Sutton, though she’s a strong advocate of creating standardized language for emergency alerts — “It would be wonderful if we had consistent language that was agreed upon” between departments, she told me — was ultimately skeptical of centralizing the emergency alert system under a large agency like FEMA. “The movement of wildfires is so fast, and it requires knowledge of the local communities and the local terrain as well as meteorological knowledge,” she said. “Alerts and warnings really should be local.”
The greater emphasis, Sutton stressed, should be on providing emergency managers with the training they need to communicate quickly, concisely, and effectively with the tools they already have.

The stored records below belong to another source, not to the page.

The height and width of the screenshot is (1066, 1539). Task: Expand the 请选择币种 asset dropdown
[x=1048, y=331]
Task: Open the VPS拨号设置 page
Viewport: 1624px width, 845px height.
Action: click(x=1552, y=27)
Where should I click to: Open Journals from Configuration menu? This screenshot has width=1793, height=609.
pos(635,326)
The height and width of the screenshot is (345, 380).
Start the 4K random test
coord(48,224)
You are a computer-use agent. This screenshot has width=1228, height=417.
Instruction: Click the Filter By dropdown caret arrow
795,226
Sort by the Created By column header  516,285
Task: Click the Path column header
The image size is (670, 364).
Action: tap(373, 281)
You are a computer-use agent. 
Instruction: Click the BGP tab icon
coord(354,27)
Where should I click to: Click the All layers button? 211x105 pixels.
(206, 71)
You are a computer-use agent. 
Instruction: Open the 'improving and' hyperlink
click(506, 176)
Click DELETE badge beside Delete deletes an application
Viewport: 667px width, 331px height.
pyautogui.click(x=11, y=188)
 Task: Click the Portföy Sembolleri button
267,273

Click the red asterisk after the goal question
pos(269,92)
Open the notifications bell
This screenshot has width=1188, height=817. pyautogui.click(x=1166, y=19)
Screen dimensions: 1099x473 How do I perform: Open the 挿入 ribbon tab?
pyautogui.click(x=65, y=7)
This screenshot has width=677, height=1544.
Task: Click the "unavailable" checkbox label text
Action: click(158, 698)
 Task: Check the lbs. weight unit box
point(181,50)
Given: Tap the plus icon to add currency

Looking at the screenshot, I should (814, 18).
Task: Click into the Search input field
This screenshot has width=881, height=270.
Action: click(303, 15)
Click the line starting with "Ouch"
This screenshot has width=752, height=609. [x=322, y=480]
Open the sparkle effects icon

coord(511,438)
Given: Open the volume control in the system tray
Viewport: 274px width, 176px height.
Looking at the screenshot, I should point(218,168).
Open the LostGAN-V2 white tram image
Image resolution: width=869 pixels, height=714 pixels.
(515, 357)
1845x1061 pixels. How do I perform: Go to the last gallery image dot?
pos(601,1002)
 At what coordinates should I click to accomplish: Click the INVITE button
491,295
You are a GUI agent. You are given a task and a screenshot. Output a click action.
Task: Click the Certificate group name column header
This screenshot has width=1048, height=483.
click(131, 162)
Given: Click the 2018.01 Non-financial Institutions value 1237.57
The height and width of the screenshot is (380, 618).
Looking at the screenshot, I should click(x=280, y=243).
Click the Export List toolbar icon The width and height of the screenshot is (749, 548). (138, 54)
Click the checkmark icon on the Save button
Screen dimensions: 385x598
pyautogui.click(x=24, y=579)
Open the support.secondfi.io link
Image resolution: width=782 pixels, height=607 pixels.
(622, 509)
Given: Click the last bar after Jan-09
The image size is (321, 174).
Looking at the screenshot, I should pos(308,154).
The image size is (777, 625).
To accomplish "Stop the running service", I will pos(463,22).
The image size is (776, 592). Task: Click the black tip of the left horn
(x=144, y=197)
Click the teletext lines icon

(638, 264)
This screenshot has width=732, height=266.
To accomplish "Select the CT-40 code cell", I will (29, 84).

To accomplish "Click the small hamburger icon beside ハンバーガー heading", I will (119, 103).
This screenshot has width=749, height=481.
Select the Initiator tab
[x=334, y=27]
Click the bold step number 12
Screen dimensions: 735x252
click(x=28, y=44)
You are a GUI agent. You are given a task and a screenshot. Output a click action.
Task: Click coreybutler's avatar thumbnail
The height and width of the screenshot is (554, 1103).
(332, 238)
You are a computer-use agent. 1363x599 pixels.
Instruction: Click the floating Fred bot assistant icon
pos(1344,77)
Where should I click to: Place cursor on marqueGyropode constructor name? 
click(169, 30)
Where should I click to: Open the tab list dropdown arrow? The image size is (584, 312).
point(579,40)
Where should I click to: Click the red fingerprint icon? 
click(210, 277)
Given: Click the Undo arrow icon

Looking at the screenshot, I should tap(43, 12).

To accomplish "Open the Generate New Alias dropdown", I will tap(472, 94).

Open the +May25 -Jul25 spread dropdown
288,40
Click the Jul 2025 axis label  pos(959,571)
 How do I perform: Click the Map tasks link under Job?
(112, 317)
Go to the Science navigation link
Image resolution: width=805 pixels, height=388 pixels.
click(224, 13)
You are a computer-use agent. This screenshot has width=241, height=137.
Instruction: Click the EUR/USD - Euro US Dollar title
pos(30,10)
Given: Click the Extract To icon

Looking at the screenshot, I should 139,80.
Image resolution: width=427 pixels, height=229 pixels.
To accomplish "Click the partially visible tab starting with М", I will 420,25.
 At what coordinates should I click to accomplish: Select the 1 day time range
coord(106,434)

The high wire act of emergency communications, though, is that while clear and regionally informed messages are critical during life-or-death situations, it also falls on residents in fire-risk areas to be ready to receive them. California first adopted the “Ready, Set, Go” framework in 2009, and it has spent an undisclosed amount of money over the years on a sustained messaging blitz to the public. (Cal Fire’s “land use planning and public education budget is estimated at $16 million, and funds things like the updated ad spots it released as recently as this August.) Still, there is evidence that even that has not been enough — and Cal Fire is the best-resourced firefighting agency in the country, setting the gold standard for an evacuation messaging campaign.
Drills and test messages are one way to bring residents up to speed, but participation is typically very low. Many communities and residents living in wildfire-risk areas continue to treat the threat with low urgency — something to get around to one day. But whether they’re coming from your local emergency management department or the White House itself, emergency notices are only as effective as the public is willing and able to heed them.